** Excerpt **
----
Arts & Crafts with Toddlers

This post is for you, Aralyn, and for anyone else who cares for groups of toddlers. Much of it can also be used by moms at home with their kids.

One thing I've noticed working in childcare is that parents love having craft projects that get sent home. I think that it gives them a way to visualize what their children were doing during the day, and it also can form a bridge between home and 'school.' So they have their value. However, arts & crafts projects can be a real challenge with toddlers, who have limited impulse control, limited ability to follow directions, and limited understanding of what you do or don't want on your chairs, floors and walls. Many projects end up with the teachers doing 90% of the work, and the children doing lots of waiting for the teacher's help.

What crafts can be done successfully with toddlers, and in such a way that both the children and caregivers really enjoy it?

1. Coloring is an easy craft to do. Make big coloring mats out of cotton-backed vinyl (available at most fabric stores) or even just taking a quarter-inch stack of single-page newspapers and putting a strong border of masking tape or duct tape around the edges. Use big, sturdy crayons (I like the Stockmar stick crayons best; you can find them at Three Sisters Toys ). I keep the crayons in a bowl and allow each child to pick two crayons to use. If they want to switch colors, they must put one of their crayons back in the bowl to pick another. When children are done coloring, they put both crayons back in the bowl, and put their picture in their cubby, and they are free to play.

2. Baking is a project that children of all ages love. We bake all the time at Rainbow Bridge, but we usually eat what we bake. One day I realized it could be turned into a craft project by having each child form his dough into a shape, and decorate it with raisins. I remembered which was whose, and we sent them home at the end of the day. The kids were excited to show their parents, and parents were pleased to receive them. The trick to baking successfully with toddlers is to be very organized. Assemble all of the ingredients you'll need before you start. The initial mixing parts are all about waiting and turn-taking, so I always go around the table in a circle so the children know when their turn will come. Let each child hold the measuring cup and pour in one ingredient. When you're done, each child can take a turn mixing. Sing a short song (I use All Around the Mulberry Bush), and when the song is over, the child passes the bowl and spoon to the child next to her. After the dough has risen comes the fun part, kneading. Everyone can knead at the same time, and I knead too. You have to make your own rules about whether they are allowed to take nibbles or not, and how many. After the kneading is done, bring out the raisins to decorate, and put them on a cookie sheet. These projects bake quickly, usually 15 minutes or so.

3. Watercolor painting can be done with toddlers, but it's very difficult if you're on your own with six kids, as it needs constant supervision. If you want to do this, invite a parent volunteer to come in and help.

4. Seasonal Crafts: There are always crafts to do with the seasons.
----
** Provided entries **
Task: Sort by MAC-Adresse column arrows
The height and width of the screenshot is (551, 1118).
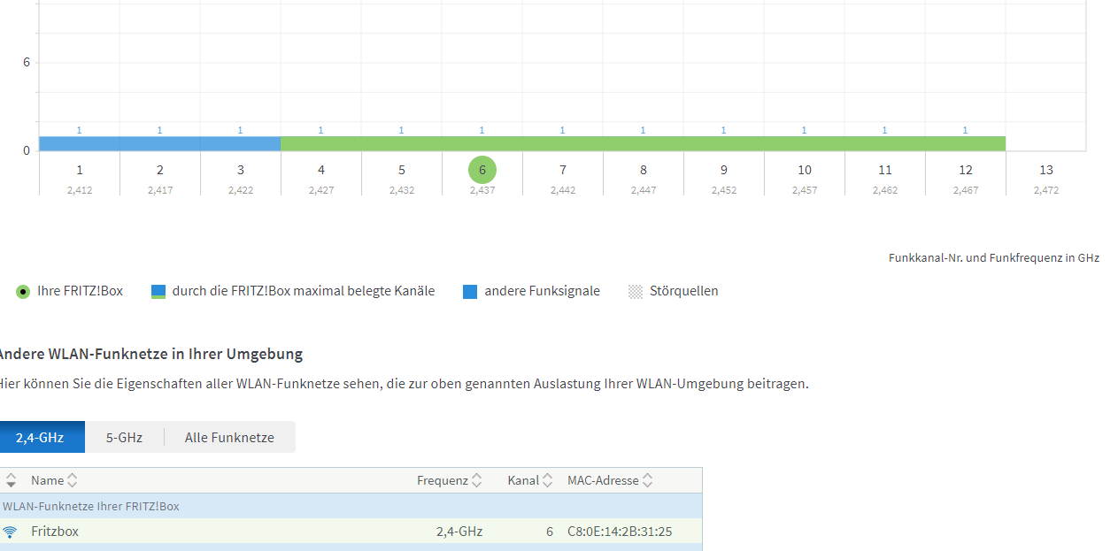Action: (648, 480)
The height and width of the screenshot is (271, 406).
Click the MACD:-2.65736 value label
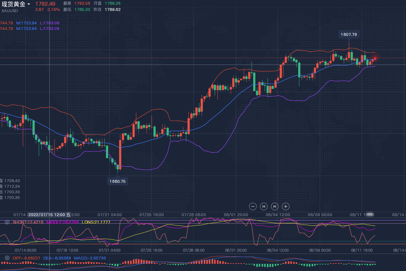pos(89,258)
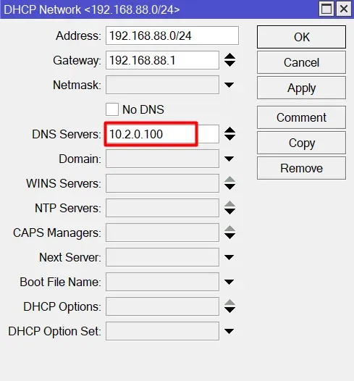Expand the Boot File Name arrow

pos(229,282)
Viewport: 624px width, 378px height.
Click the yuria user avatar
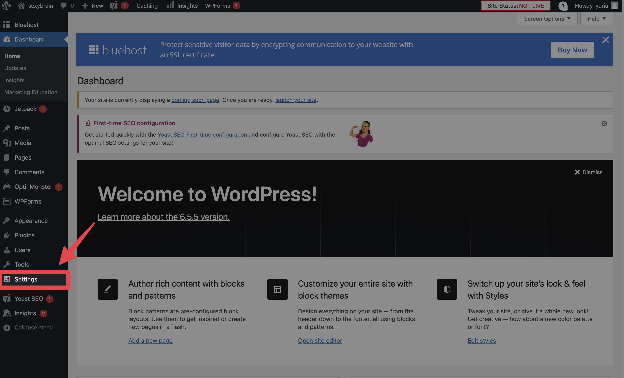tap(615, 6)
----
** Exercises **
#1 In the excerpt on toddler crafts, which song does the writer sing while the children take turns mixing?
#2 Recast every line of the listing as a numbered list, omitting blank lines and leaving the pictures out.

** Answers provided **
#1 All Around the Mulberry Bush

#2
1. Task: Sort by MAC-Adresse column arrows
2. The height and width of the screenshot is (551, 1118).
3. Action: (648, 480)
4. The height and width of the screenshot is (271, 406).
5. Click the MACD:-2.65736 value label
6. pos(89,258)
7. Expand the Boot File Name arrow
8. pos(229,282)
9. Viewport: 624px width, 378px height.
10. Click the yuria user avatar
11. tap(615, 6)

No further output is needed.